Pixel coordinate grounding data
# # # # # # #
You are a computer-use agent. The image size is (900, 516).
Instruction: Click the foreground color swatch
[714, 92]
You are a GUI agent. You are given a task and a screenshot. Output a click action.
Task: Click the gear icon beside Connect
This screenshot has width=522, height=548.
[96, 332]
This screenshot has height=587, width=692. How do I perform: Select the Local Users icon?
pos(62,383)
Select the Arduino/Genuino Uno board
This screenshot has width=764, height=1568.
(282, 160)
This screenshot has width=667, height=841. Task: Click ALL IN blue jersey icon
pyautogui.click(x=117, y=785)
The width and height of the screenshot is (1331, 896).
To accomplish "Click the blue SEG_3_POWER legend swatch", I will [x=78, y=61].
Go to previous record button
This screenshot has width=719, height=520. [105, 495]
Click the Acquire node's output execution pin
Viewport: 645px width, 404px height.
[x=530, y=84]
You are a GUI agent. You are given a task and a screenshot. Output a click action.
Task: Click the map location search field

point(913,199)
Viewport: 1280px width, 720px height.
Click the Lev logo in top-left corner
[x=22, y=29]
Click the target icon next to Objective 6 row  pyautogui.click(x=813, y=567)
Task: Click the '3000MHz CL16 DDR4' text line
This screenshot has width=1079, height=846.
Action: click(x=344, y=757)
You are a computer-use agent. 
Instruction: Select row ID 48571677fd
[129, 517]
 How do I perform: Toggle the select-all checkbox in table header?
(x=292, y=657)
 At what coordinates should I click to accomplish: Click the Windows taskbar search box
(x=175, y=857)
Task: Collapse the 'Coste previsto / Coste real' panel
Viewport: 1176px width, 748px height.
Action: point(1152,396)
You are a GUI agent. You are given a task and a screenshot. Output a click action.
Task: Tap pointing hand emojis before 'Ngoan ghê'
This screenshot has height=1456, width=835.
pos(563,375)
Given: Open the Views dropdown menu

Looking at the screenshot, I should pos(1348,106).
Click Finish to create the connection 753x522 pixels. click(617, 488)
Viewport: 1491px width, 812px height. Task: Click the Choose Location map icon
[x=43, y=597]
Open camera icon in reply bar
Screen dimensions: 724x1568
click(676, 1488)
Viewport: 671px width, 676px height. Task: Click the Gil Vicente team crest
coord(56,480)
# # # # # # #
_TASK INSTRUCTIONS_.
Above are the records; from them, give again exactly the lines from the one containing "This screenshot has width=667, height=841." to the one containing "Task: Click the '3000MHz CL16 DDR4' text line", both lines included, and nothing more.

_EXERCISE SOLUTION_.
This screenshot has width=667, height=841. Task: Click ALL IN blue jersey icon
pyautogui.click(x=117, y=785)
The width and height of the screenshot is (1331, 896).
To accomplish "Click the blue SEG_3_POWER legend swatch", I will [x=78, y=61].
Go to previous record button
This screenshot has width=719, height=520. [105, 495]
Click the Acquire node's output execution pin
Viewport: 645px width, 404px height.
[x=530, y=84]
You are a GUI agent. You are given a task and a screenshot. Output a click action.
Task: Click the map location search field

point(913,199)
Viewport: 1280px width, 720px height.
Click the Lev logo in top-left corner
[x=22, y=29]
Click the target icon next to Objective 6 row  pyautogui.click(x=813, y=567)
Task: Click the '3000MHz CL16 DDR4' text line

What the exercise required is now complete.